____ 抜粋
23歳。私は学生時代、就職活動をせず、そのままアルバイトで不動産屋の営業に勤めていた。就職をしたくなかったわけではない。エントリーシートを手書きするのがとにかく嫌だっただけだ。

就職活動はしていなかったが、大学時代に演劇ハマっていたこともあり、マスコミへの想いは募らせていた。今さらテレビ・新聞・ラジオは無理でも雑誌ならいける。出版社なら入れる。雑誌の編集部の電話番号というのは本の背表紙のところに書いてあった。そこに電話をして猫の手も借りたい編集部を見つければいい…変な自信だけはあった。

夏になり、本格的に就職活動を開始。実際、背表紙の電話番号に電話という暴挙などできるはずもなく、地道に就職雑誌とインターネットで求人募集を探していた。当時は転職サイトもできたばかり。うまいこと検索しないとリクナビにすら到着できない時代。会社概要のページに求人募集を載せている会社が多いということに色々な出版社のサイトを見て気づいた。「経験者に限る」と書かれていない会社概要の求人募集に片っ端からメールを送るという就職活動を実施していた。反応は薄い。面接まで行っても未経験の壁が大きいうえに、マスコミの専門学校も出ていないド素人は相手にされなかった。

編集素人が露呈した面接で救ったものは…

「迷ったら進む」
大学時代に妙な自信を付けていた私はめげなかった。
________
=== 解くべき課題 ===
上にある就職活動についての抜粋から、「23歳。私は学生時代、就職活」で始まり「いい…変な自信だけはあった。」まで続く部分を、一字一句変えずに書き写してください。
____ 提供データ
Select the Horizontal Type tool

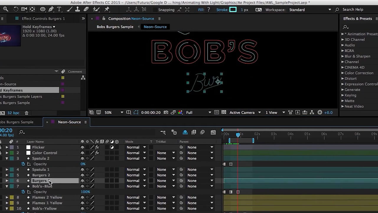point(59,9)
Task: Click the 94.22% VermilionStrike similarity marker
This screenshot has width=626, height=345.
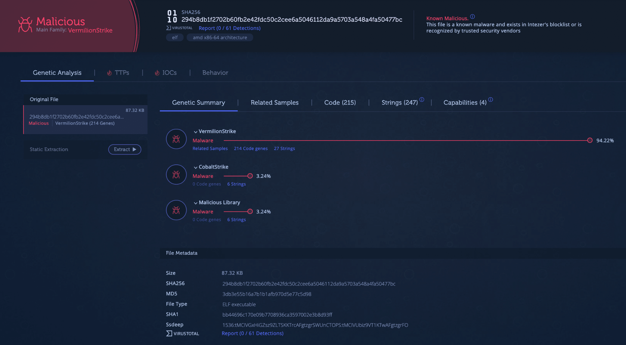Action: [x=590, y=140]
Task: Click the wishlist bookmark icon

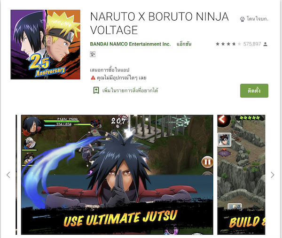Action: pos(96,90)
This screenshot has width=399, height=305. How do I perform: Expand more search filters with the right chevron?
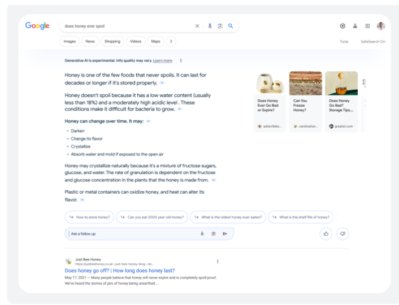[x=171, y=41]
________
____ 提供データ
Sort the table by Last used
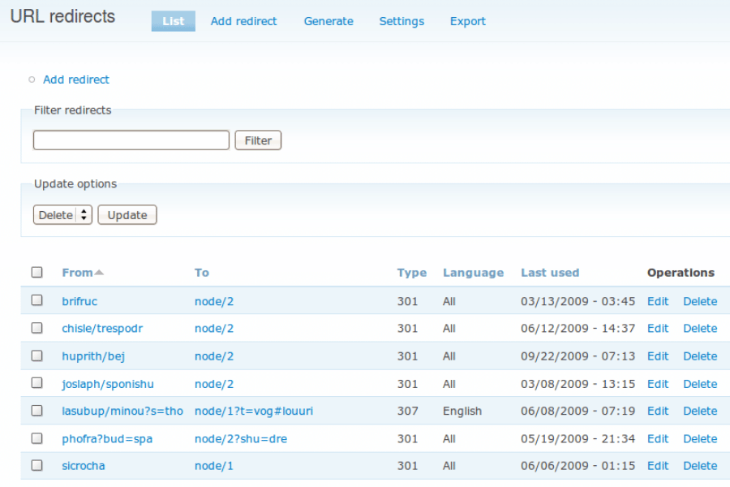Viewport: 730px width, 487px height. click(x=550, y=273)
________
=== 正しい答え ===
23歳。私は学生時代、就職活動をせず、そのままアルバイトで不動産屋の営業に勤めていた。就職をしたくなかったわけではない。エントリーシートを手書きするのがとにかく嫌だっただけだ。

就職活動はしていなかったが、大学時代に演劇ハマっていたこともあり、マスコミへの想いは募らせていた。今さらテレビ・新聞・ラジオは無理でも雑誌ならいける。出版社なら入れる。雑誌の編集部の電話番号というのは本の背表紙のところに書いてあった。そこに電話をして猫の手も借りたい編集部を見つければいい…変な自信だけはあった。